Income rates in the private sector, where specialists are remunerated based on the rates for various procedures, are often up to four times as much with extreme earnings in private put at between $1 million and $1.5m per year.
In 2002 it cost $469,000 to train a surgeon in New Zealand, with the bulk of the fees paid by taxpayers.
If that doctor relocated overseas for better experience or remuneration options, the taxpayer loses out, raising the question of whether bonding to the public health system should be investigated.
The Association of Salaried Medical Specialists executive director, Ian Powell, said he had not seen evidence that dual practice contributed to long wait times.
Powell, who has been head of the union for senior doctors for 30 years, said the fact someone worked privately in their own time was of no great consequence for the public system.
"When I first came into this job I thought that would be a real problem and I would struggle with it but as I've come to know it more, I've realised it's not what I thought.

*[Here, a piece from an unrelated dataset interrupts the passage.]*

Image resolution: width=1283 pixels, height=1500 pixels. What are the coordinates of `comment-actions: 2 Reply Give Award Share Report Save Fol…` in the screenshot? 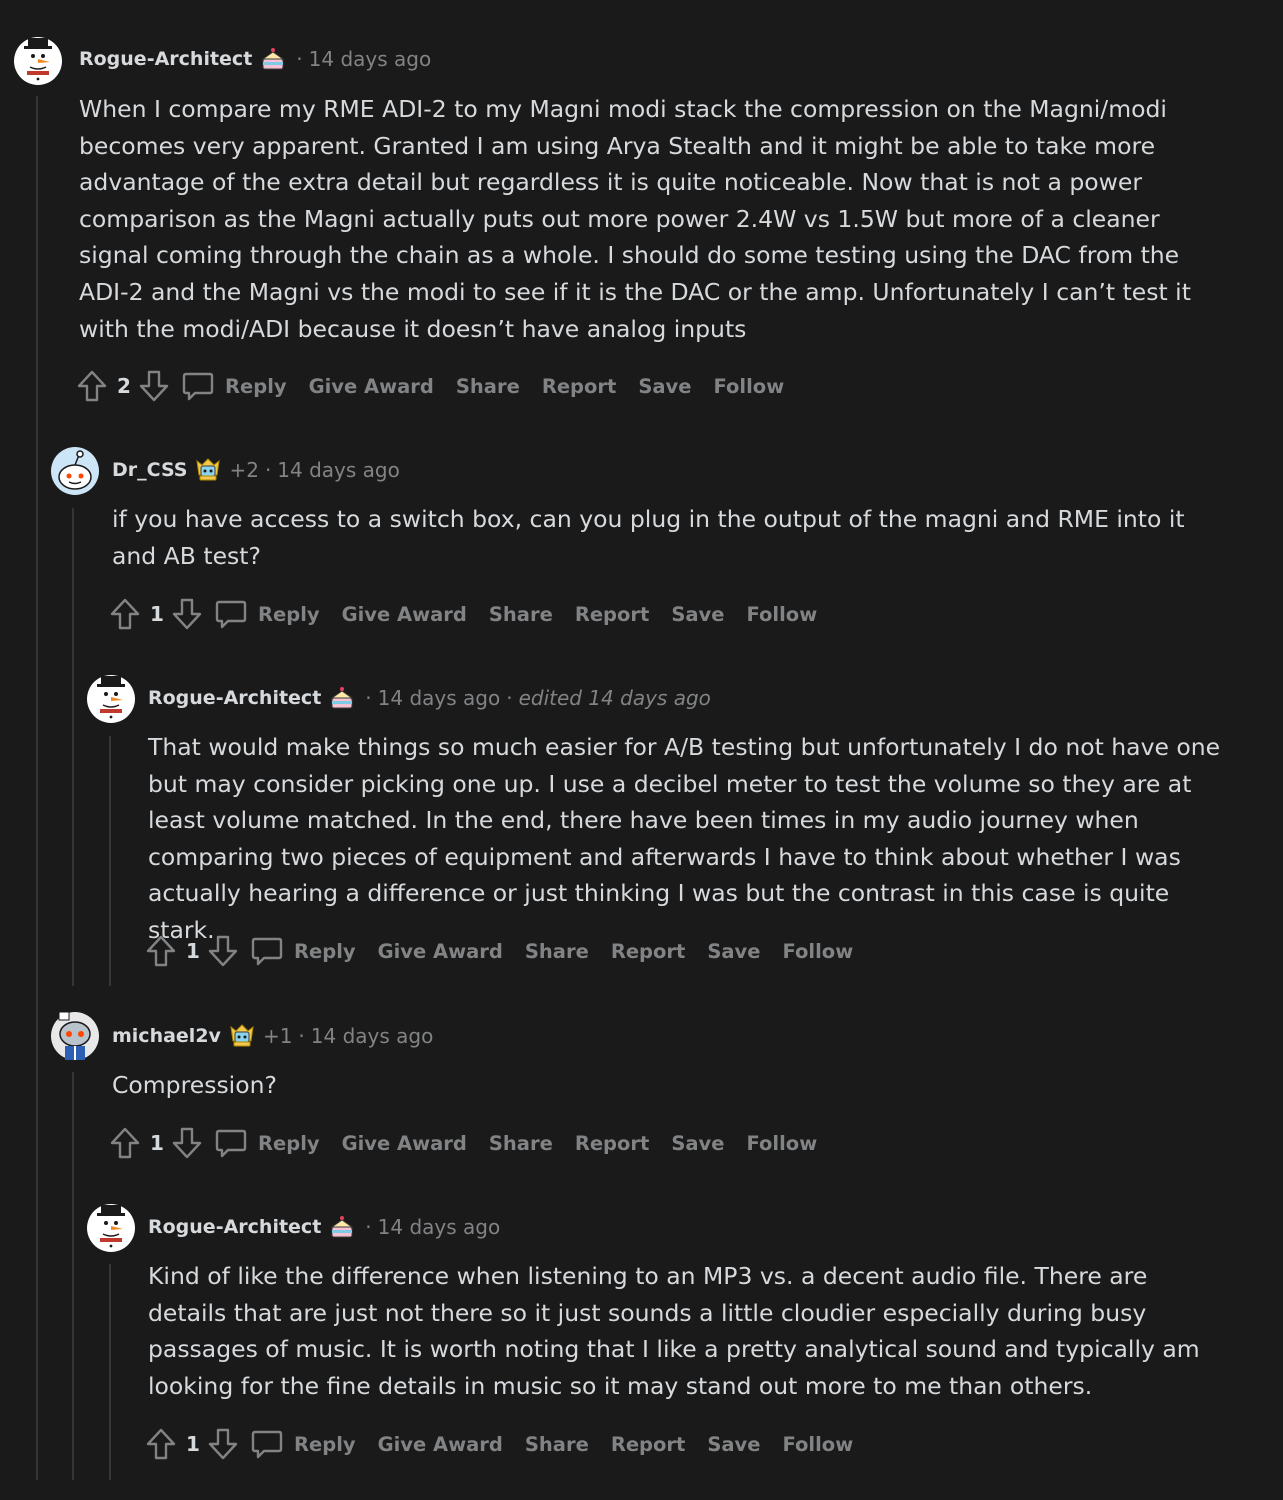 It's located at (440, 386).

"I think there's a lot of stereotypes flying around. Conflict of interest has to be material."
Powell said that in a practical sense he believed the health system could not function without private practice.

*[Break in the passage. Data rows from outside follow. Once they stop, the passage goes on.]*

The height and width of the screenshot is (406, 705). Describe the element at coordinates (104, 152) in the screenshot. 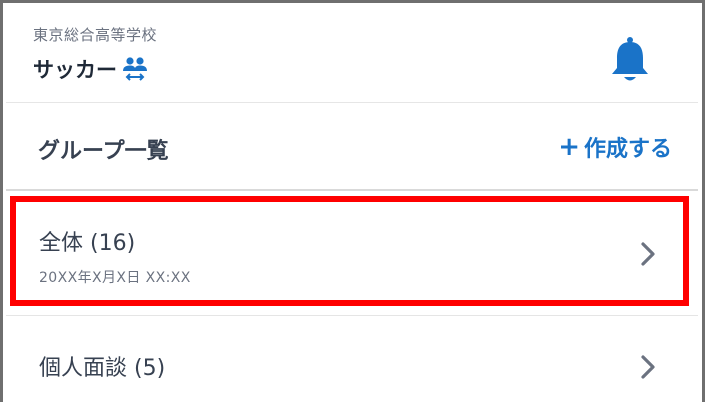

I see `group-list-title: グループ一覧` at that location.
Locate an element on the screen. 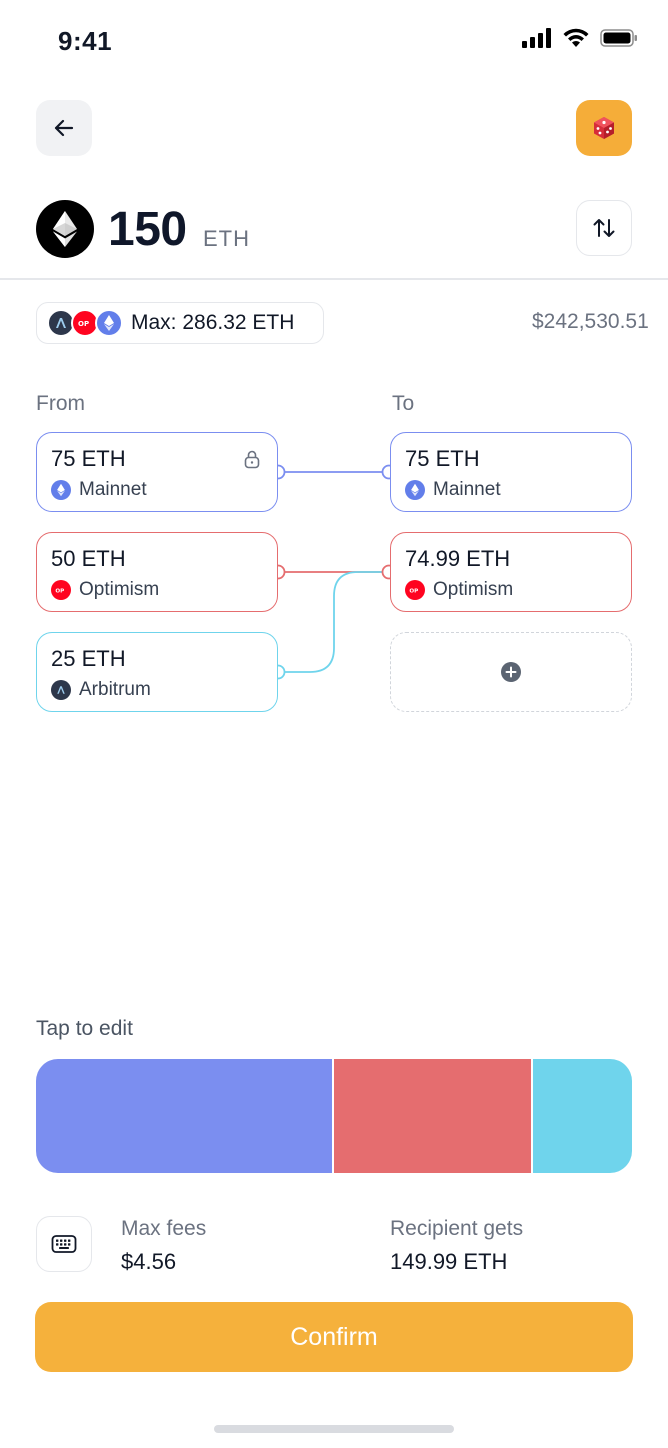  cellular-signal-icon is located at coordinates (536, 38).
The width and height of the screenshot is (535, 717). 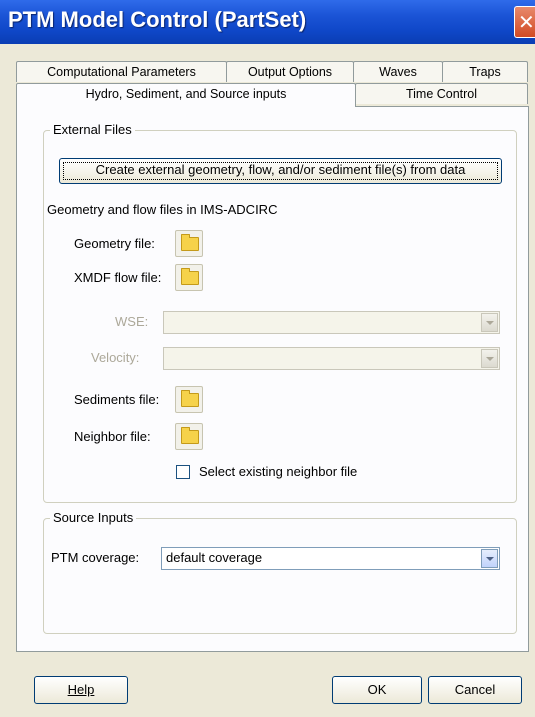 I want to click on tab-traps: Traps, so click(x=485, y=72).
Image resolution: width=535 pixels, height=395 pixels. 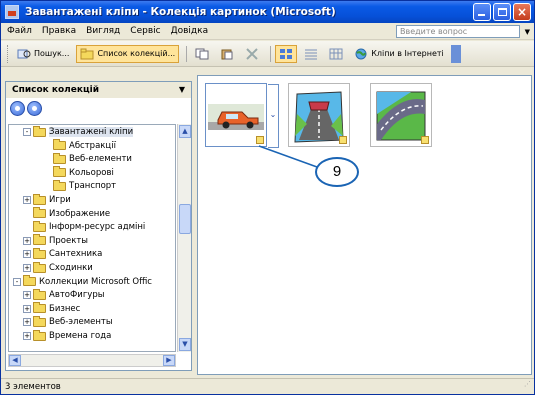 I want to click on back-button, so click(x=18, y=108).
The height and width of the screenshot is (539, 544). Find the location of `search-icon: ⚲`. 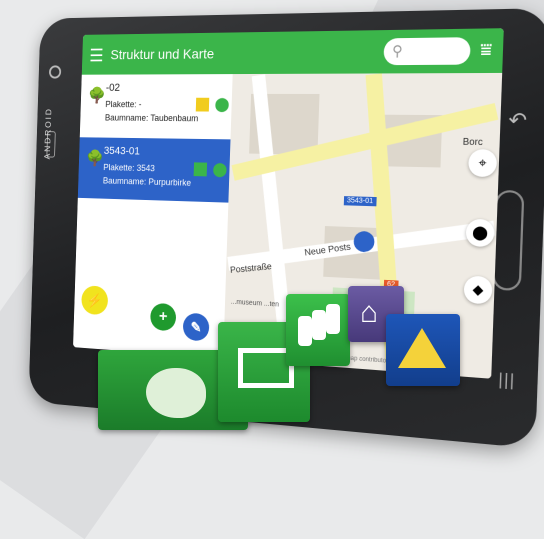

search-icon: ⚲ is located at coordinates (398, 50).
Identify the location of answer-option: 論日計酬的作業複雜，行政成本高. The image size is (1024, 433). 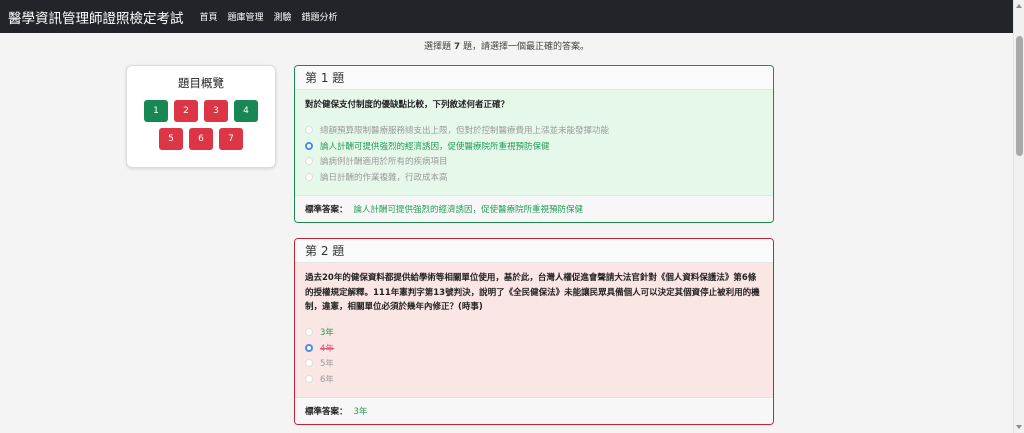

"We haven't got the workforce capacity. We have severe workforce shortages and workforce is the driver of effective change.
"The only concern is the total hours worked are not too much that they impact on [a doctor's] state of mind and health, working for the public hospital."
Because New Zealand was a small country at the bottom of the world it had huge attraction and retention issues in health workers.
"To keep a number of surgeons in the country, because they will have better options overseas, the private practice helps because it's more competitive with what their options are overseas.
"It's not the intent but it helps stabilise the workforce."
However, he did agree that remuneration and conditions at district health boards should be sufficient to attract specialists to work full-time in public, because it brought greater flexibility of staffing.
The National Party's spokesman for health, MP Michael Woodhouse, said it was not a question of "public versus private".
Woodhouse, a former New Zealand Private Hospitals Surgical Association president and chief executive of private Mercy Hospital in Dunedin, said rather than competing against each other the two parts of the sector were symbiotic.
"Metropolitan areas [outside the main cities] with base hospitals that rely on a specialist workforce struggle to attract and retain that specialist workforce.
"And one area that's an important component of that attraction and retention is the ability of those specialists to augment their public hospital salaries with a private income as well.
"It creates the opportunity to attract into places like New Plymouth and Palmerston North and Timaru ... sometimes world-class specialist services that they simply would not be able to get without the opportunity to participate as a private practitioner as well."
Woodhouse said he had heard stories of doctors manipulating waiting lists but he had seen no evidence of it and believed it was simply specialists presenting all options.
"I think it isn't inappropriate for a specialist to say, 'Look, do you have private insurance?'
"I don't believe, if it's done appropriately and ethically, there is any difficulty with that. That's not queue-jumping necessarily because I have faith in the clinician's ability to assess clinical need."
Middlemore Hospital head of general surgery Dr Andrew Connolly agreed private practice was needed to bolster the workforce.
"One of the challenges for us as a country is around the retention of specialists in the public health system ... because it's not just about money," Connolly said.
"In fact most people who work in the public sector do so knowing it's probably costing them money.
"But they do so because they like the camaraderie. They like teaching the younger guys and we often do some quite complex stuff that you wouldn't necessarily want to be solely responsible for in private."